FX Alerts

The uncertainty of sterling

15/06/12 @ 09:59 GMT by Simon Smith, Economista Principal


The UK currency is somewhat perplexed, having to digest last night’s announcements from both the chancellor and Bank of England governor, together with the possibility of more QE and the latest trade data. On the latter, the April numbers showed the trade deficit at GBP 10.1bln, just shy of the largest in history. More than 70% of this deterioration came from the non-EU balance, so it can’t be blamed on the eurozone crisis. Only exports to South Korea expanded over the month. Exports to China were down 16%, exactly the same as the fall for those to Germany. It’s not a great omen for the second quarter. Following the announcements last night, sterling was pushed lower on the back of the stock market open as bank stocks were boosted by the prospect of more measures to increase liquidity and boost lending. As we mentioned earlier, the announcement on extending 6mth liquidity to banks amounted to turning on the taps of the facility announced back in December. On the Treasury scheme to increase bank lending, we await more details.
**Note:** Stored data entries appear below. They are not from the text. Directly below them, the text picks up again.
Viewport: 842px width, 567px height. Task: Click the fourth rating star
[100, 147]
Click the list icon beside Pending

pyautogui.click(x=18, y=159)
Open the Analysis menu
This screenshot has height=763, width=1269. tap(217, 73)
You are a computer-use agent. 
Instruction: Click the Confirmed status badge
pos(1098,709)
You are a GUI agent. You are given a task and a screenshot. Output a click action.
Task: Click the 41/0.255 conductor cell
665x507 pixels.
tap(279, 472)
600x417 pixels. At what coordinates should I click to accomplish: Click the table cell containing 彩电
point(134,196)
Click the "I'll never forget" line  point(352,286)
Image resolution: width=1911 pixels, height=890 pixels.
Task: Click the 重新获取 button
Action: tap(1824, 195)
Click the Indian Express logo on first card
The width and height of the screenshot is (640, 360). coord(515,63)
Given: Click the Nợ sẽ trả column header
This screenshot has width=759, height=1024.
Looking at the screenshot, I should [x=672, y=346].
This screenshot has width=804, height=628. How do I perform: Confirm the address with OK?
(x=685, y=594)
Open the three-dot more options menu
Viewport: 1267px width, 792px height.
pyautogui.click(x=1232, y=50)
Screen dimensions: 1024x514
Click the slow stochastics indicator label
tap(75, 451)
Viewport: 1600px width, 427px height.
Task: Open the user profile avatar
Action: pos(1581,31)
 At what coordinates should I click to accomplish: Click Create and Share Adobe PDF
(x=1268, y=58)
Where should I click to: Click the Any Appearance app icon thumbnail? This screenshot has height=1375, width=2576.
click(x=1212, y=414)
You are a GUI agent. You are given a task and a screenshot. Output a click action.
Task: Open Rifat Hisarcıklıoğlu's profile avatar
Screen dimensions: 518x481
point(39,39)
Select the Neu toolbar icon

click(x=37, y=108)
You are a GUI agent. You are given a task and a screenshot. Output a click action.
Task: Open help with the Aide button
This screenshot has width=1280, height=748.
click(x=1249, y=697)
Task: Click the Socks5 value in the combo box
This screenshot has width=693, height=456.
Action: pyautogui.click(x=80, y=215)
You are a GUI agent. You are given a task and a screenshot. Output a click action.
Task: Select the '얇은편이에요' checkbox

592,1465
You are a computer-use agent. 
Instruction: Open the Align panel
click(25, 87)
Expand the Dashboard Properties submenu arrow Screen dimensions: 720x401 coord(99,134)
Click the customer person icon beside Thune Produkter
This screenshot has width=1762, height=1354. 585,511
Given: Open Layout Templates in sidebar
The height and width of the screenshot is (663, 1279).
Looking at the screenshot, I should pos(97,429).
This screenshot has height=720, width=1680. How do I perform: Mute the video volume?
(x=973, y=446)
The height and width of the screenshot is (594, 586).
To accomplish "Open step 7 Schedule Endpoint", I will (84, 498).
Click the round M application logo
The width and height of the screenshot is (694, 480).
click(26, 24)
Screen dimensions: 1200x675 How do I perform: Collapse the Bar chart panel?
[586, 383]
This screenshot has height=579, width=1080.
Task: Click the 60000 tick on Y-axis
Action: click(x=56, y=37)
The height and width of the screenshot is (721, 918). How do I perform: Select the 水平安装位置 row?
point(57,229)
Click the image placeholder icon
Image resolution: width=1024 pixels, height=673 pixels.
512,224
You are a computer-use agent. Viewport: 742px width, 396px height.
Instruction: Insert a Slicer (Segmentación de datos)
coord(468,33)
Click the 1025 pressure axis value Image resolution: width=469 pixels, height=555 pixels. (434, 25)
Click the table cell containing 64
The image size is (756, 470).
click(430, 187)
What’s interesting is the limited reaction to King’s comment on quantitative easing in which he suggested that “the case for further monetary easing is growing”. For sterling, even if there is further QE, the impact on rates and the real economy is far less certain than was the case with the previous tranches - and even then it was unclear. Therefore, even though sterling is weaker, all things considered it’s a modest reaction but probably the correct one.